Provided text:

Intel’s One API : What We Know and How to Get Ready

What is One API? This has been a common question since Intel announced One API vision during Intel Architecture Day back in December 2018. The aim of this is to deliver uniform software experience with optimal performance across broad range of Intel hardware. There has been some press releases and high level presentations depicting how One API is going to solve programming challenge for scalar processors (CPUs), vector processors (GPUs), matrix processors (AI accelerators) as well as spatial processing elements (FPGAs). For people waiting for Intel Xe as Xeon Phi successor, this is exciting. But for application developers current situation is somewhat confusing as it is difficult to answer simple questions:

One API

  • How One API programming model will look like?
  • Will this be Intel's proprietary solution?
  • Will this be fully compatible with AMD or NVIDIA GPUs?
  • Should I port my application to CUDA/HIP/OpenACC/OpenMP or wait for One API?

Obviously Intel engineers and institutes with early access program can answer this questions. For the rest of us, these are all still unknowns. I am not in position to directly answers all questions but I have been looking at related announcements, conference presentations, mailing lists and code repositories. One can try to correlate this to find out how One API might look like. I tried to put together all information in this blog post and I think this gives a good picture of current state.

What Intel has announced?

There has been few press releases from Intel about One API (see list below). Intel announced One API during Intel Architecture Day (December 11th, 2018). There were not much details provided but it was clear that Intel want to provide a unified programming model to simplify application development across diverse computing architectures. Intel said a public project release will be available in 2019. In June 2019, during Intel’s Software Technology Day in London, Intel provided an update about One API project. It was announced that One API will support Direct Programming and API Programming model. The Direct Programming will be based on a new, direct programming language called Data Parallel C++ (DPC++). The API Programming approach will be based on optimized libraries to accelerate workload from different domains. The DPC++ is what most interesting to many of us and will be based Khronos Group’s SYCL heterogeneous programming model (more details in next section). A developer beta of One API project is expected to be released in Q4 2019.

If you would like to read these announcements (which are quite vague in my opinion), here are links:

What is in press, conferences, mailing lists or repositories?

As Intel has revealed very few details, different tech news portals have summarized above mentioned announcements and there is little (new) information. During last year Intel has emphasized that they would like to keep One API efforts open, standards based and portable. This claim is supported by the RFC that Intel team submitted to LLVM mailing list in January 2019. The RFC states that Intel would like to add SYCL programming model support and facilitate collaboration on C++ single-source heterogeneous programming for accelerators like GPU, FPGA, DSP, etc. from different hardware and software vendors. After couple of weeks, Intel open sourced SYCL Compiler and Runtime which is available on GitHub. This repository is seen as staging area for upstreaming SYCL support to LLVM.

Once we connect One API with SYCL then lot of things become more clearer. We can find more information about Intel's effort in SYCL ecosystem and possible programming model that Intel is trying to build. During EuroLLVM 2019, Andrew Savonichev from Intel presented SYCL Compiler. During Embedded Vision Summit 2019, Konstantin Bobrovski from Intel also presented Intel Open-Source SYCL Project. As OpenCL driver will be an important component, there is push for related development as well.

Brief:
In the article on Intel's One API, which programming model is Data Parallel C++ to be based on?

Raw data:

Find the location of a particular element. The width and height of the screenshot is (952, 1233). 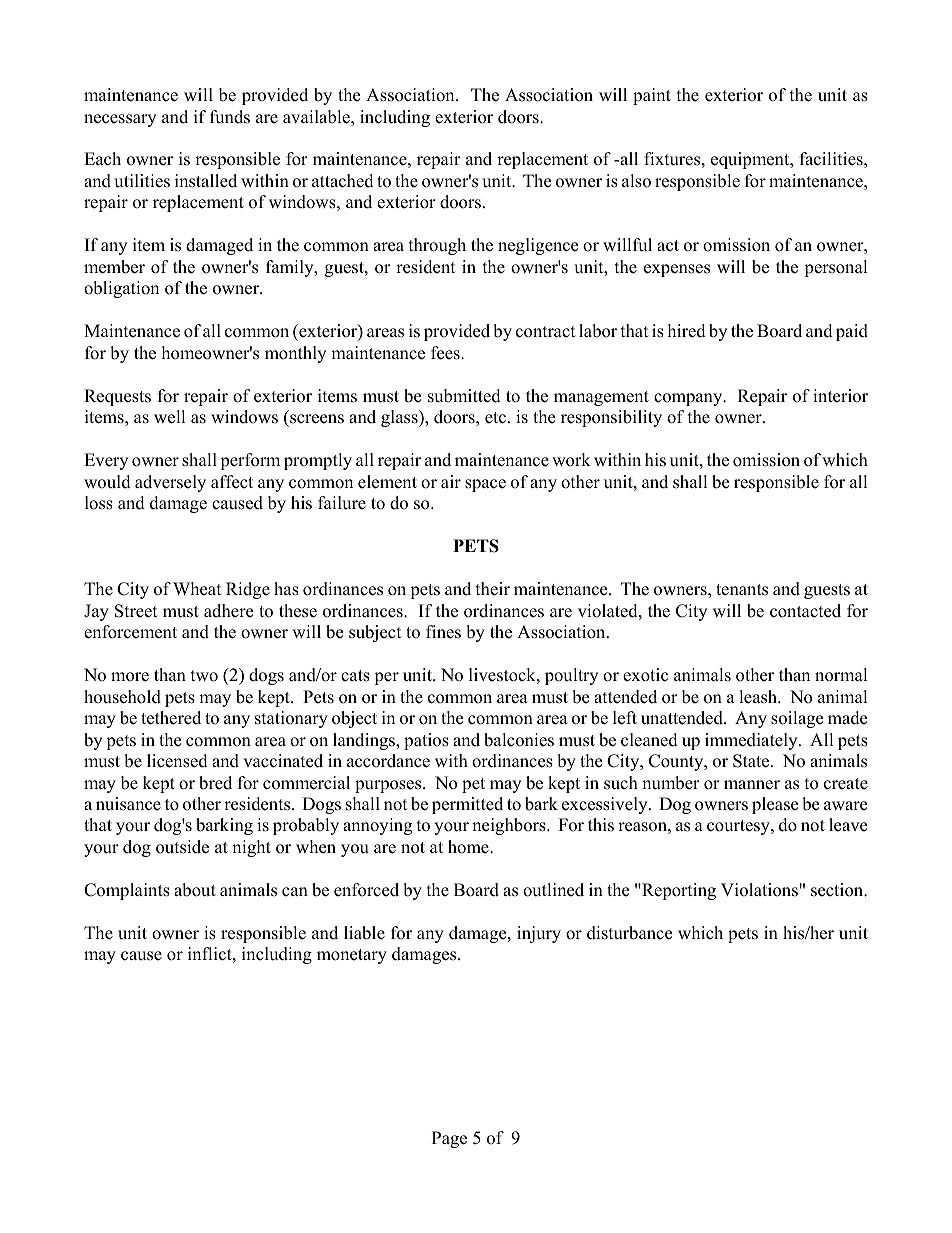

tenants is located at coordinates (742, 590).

--

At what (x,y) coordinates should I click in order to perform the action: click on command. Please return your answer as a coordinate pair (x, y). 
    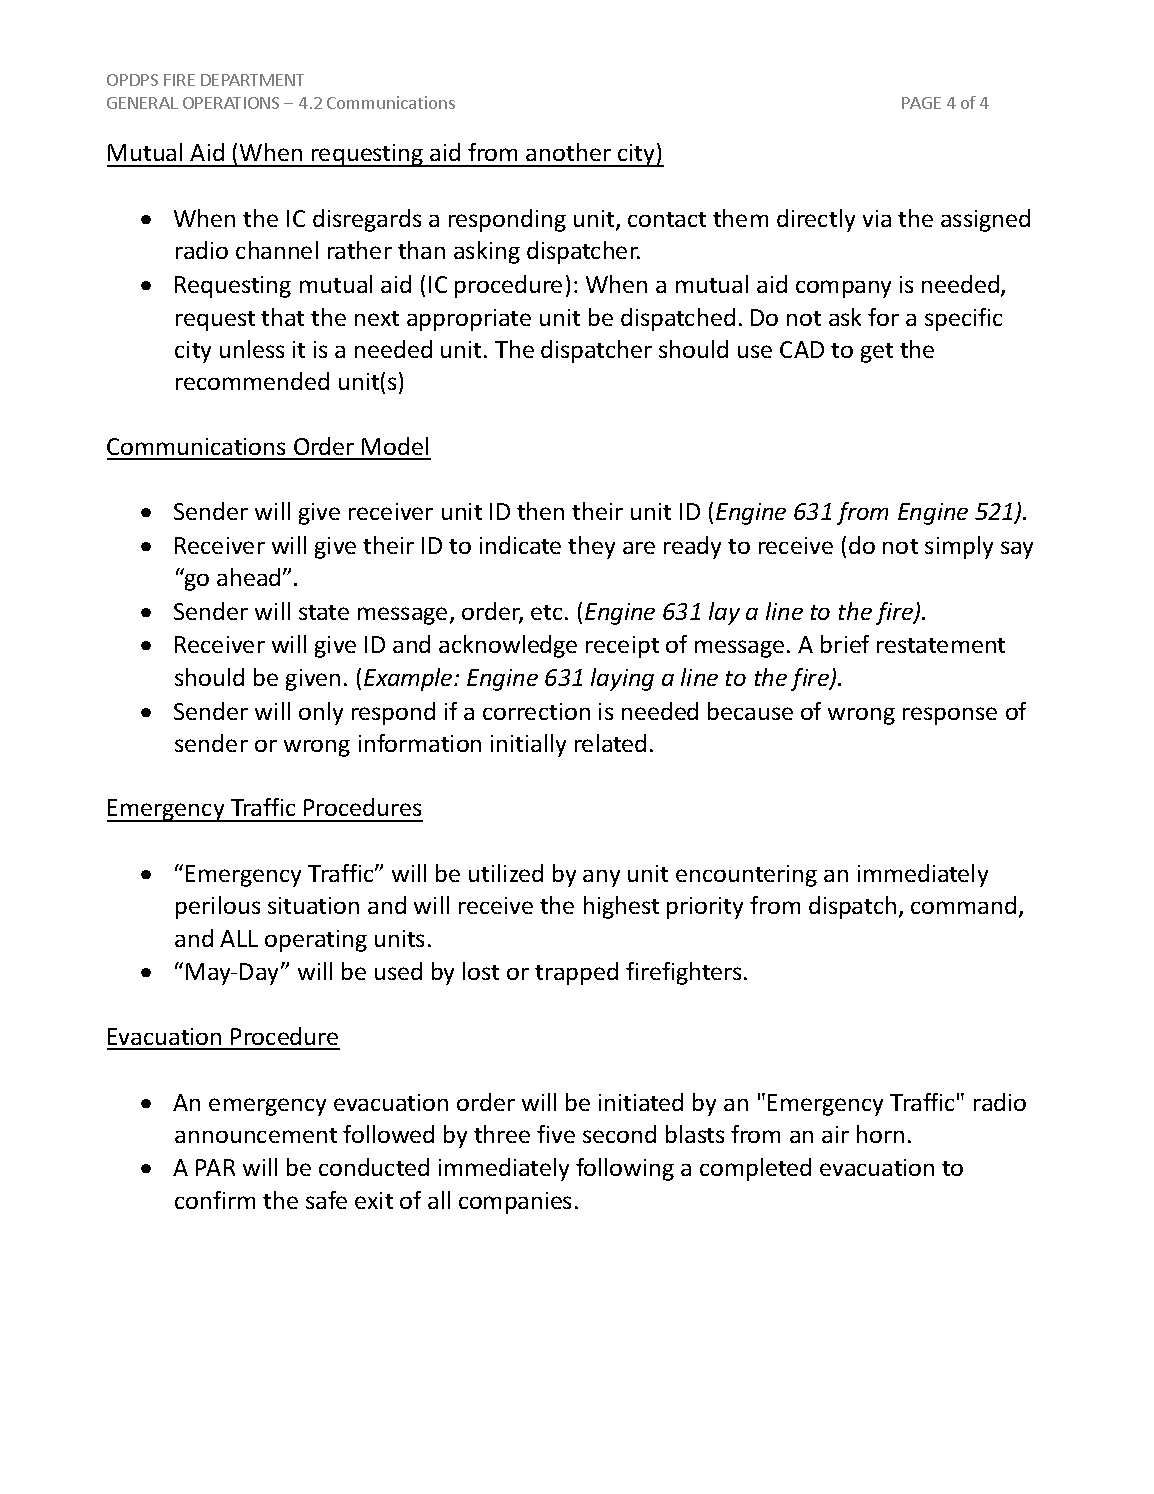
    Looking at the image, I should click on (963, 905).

Expected output:
Khronos Group's SYCL heterogeneous programming model.